Маша неловко сморщилась, как от зубной боли, решительно подошла к дивану, где раскрыл свой зев наполовину загруженный ее вещами чемодан, задумчиво встала над ним, уперев тонкие руки в худые девичьи бедра. Таня обиженно уставилась в ее спину, поморгала ресницами, потом снова опустилась на стул, тихо шмыгнула носом. Не оборачиваясь, Маша произнесла задумчиво:

– Не надо, мам… Ну что ты себя накручиваешь? Не плачь, пожалуйста… Ну вот скажи, о чем ты сейчас плакать собралась? – резко развернулась она лицом к матери. – Вот скажи – о чем? Ты думаешь, я не понимаю, да? Я, между прочим, все прекрасно понимаю…

– Что? Что ты понимаешь?

– А то! Все дети когда-то уходят из дома. Рано или поздно. И Данька тоже ушел. Ты же привыкла, что Данька ушел, правда?

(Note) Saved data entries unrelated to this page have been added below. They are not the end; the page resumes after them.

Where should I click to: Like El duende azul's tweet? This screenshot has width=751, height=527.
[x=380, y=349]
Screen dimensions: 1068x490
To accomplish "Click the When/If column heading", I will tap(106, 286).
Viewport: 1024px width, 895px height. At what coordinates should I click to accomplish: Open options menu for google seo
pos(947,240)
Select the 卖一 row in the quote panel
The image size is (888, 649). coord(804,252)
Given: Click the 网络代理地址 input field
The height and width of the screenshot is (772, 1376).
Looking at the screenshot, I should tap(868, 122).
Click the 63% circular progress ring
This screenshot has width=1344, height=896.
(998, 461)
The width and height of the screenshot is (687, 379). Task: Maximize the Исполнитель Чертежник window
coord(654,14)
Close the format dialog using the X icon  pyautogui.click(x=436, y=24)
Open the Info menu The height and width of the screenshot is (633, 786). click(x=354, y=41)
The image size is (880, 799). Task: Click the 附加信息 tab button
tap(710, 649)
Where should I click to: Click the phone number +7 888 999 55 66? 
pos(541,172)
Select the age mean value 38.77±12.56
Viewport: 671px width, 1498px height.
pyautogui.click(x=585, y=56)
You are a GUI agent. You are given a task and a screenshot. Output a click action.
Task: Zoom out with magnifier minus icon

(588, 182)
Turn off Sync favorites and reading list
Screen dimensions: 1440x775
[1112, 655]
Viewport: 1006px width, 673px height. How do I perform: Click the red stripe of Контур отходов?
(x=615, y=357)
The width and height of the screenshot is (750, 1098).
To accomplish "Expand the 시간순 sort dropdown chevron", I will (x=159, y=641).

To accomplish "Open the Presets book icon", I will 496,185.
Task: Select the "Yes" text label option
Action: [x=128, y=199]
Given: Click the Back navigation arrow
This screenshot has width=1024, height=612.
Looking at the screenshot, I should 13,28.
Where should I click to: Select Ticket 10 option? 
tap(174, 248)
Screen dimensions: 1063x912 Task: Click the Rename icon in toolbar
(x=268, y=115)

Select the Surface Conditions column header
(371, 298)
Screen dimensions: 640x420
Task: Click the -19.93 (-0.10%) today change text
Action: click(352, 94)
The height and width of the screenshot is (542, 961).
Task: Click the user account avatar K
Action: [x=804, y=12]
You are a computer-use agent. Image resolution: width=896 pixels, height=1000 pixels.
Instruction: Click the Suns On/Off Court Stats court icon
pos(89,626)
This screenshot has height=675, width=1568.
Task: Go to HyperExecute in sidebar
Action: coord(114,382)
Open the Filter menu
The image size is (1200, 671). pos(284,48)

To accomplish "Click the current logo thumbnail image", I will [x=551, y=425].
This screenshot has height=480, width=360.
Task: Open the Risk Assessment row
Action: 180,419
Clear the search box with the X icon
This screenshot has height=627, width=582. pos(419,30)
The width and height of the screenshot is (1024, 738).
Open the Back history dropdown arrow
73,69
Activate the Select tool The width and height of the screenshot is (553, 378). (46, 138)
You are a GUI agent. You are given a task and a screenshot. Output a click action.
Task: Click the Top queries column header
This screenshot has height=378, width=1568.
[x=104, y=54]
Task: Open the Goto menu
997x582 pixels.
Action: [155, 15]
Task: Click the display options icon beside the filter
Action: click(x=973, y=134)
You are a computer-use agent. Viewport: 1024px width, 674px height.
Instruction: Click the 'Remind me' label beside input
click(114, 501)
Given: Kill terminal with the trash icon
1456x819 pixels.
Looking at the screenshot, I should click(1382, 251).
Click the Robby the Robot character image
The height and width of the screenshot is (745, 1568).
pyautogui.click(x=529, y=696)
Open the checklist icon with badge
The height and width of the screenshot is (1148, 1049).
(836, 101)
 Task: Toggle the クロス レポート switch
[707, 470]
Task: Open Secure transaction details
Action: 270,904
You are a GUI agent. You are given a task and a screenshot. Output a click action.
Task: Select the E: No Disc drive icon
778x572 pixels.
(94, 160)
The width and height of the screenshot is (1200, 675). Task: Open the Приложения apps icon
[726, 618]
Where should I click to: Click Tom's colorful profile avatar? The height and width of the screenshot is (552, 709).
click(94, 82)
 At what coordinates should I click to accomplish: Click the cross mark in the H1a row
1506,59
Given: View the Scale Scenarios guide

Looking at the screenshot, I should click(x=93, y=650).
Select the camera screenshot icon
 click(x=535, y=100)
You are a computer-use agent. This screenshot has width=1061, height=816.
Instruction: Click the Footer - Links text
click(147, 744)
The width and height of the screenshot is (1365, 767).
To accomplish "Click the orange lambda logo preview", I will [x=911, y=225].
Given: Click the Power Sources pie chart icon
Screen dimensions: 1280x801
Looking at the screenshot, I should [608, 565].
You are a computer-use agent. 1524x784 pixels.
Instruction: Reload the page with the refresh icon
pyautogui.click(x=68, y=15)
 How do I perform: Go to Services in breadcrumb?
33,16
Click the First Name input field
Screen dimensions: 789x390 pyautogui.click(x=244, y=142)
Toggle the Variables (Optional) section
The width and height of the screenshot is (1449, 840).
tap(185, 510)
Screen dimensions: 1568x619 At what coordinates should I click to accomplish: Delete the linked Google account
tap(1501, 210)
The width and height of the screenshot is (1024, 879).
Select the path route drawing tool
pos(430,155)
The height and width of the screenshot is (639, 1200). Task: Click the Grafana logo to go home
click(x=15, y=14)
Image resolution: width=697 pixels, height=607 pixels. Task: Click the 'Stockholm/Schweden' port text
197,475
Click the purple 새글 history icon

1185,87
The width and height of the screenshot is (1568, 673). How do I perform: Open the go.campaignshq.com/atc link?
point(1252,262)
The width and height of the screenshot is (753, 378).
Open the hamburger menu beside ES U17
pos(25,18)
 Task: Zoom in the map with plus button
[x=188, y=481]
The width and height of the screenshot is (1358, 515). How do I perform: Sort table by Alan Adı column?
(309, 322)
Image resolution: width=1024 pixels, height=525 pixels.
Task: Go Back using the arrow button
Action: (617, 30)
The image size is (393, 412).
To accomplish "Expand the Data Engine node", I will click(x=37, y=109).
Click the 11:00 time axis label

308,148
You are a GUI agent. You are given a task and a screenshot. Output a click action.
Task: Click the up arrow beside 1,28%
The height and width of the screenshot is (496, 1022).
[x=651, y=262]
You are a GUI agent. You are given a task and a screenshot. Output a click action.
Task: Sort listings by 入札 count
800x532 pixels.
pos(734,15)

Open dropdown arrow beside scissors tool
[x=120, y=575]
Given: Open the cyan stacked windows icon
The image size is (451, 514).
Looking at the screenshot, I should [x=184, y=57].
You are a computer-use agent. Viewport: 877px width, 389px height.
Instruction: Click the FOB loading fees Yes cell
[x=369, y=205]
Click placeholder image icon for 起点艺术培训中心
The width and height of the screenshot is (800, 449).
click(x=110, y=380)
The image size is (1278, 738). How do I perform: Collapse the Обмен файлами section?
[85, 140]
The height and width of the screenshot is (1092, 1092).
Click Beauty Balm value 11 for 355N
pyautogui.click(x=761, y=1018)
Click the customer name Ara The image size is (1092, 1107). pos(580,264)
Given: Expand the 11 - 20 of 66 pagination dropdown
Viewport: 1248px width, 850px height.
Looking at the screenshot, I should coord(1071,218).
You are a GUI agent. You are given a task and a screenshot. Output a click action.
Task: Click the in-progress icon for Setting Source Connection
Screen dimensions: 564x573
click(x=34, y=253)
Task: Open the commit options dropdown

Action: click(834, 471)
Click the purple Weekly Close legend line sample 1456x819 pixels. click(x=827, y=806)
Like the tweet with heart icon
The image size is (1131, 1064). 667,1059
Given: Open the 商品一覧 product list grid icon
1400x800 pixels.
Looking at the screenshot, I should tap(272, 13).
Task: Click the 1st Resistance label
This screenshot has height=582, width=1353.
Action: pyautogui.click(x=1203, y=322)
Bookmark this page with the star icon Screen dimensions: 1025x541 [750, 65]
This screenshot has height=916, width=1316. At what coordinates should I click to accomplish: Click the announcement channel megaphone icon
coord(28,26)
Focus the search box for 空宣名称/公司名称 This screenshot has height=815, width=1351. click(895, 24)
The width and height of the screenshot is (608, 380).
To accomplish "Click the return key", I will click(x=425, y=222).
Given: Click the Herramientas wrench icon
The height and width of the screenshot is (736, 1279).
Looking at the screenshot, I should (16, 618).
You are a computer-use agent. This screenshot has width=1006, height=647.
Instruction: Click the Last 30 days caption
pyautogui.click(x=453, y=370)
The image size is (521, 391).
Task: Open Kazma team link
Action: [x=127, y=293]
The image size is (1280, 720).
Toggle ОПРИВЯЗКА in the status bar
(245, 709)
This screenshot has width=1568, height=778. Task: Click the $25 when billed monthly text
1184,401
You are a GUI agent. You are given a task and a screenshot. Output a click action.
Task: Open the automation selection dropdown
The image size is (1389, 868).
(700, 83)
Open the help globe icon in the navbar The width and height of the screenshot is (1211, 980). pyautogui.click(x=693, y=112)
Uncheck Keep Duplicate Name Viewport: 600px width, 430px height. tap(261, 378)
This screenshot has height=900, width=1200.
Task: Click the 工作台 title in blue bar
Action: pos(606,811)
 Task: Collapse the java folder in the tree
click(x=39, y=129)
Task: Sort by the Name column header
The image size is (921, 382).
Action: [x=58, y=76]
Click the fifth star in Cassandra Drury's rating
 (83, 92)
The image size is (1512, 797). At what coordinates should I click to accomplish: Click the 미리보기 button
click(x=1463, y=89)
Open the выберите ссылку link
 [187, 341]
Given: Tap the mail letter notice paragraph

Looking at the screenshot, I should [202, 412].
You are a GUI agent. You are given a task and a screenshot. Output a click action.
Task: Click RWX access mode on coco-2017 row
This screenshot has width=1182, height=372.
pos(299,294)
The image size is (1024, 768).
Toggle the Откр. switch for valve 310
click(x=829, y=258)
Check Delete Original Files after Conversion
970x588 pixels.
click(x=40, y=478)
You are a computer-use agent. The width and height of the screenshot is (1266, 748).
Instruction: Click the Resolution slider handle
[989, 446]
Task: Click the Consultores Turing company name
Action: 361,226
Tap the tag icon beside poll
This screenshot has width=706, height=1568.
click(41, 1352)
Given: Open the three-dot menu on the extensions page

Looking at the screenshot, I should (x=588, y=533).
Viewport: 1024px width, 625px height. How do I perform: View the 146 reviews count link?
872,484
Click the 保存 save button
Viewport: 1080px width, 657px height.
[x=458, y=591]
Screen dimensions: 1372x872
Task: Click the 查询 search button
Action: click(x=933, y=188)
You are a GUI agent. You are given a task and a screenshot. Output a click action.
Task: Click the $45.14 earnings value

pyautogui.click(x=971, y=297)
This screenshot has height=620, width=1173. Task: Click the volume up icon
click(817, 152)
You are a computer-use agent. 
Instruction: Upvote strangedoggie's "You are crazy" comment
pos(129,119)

– Вот только не надо сейчас про Даньку, Машенька. Это другой случай. Данька уехал учиться, мы с отцом не имеем права зарывать его талант в землю… А ты как раз учиться и не хочешь!

– Почему это? Очень хочу. Институт я обязательно окончу.

– Но зачем тогда подгонять судьбу, Машенька? Действительно, окончила бы институт, а потом бы занялась устройством личной жизни… Отец бы вам квартиру купил, машину. А так… Зачем тебе эти придуманные трудности, дочь? Наверняка эта съемная квартира убогая совсем, и до института далеко ездить…

– А мы с Димоном очень хотим этих трудностей, мамочка. Понимаешь? Очень хотим. И квартиру сами хотим купить, и машину. И денег мы у родителей брать не собираемся.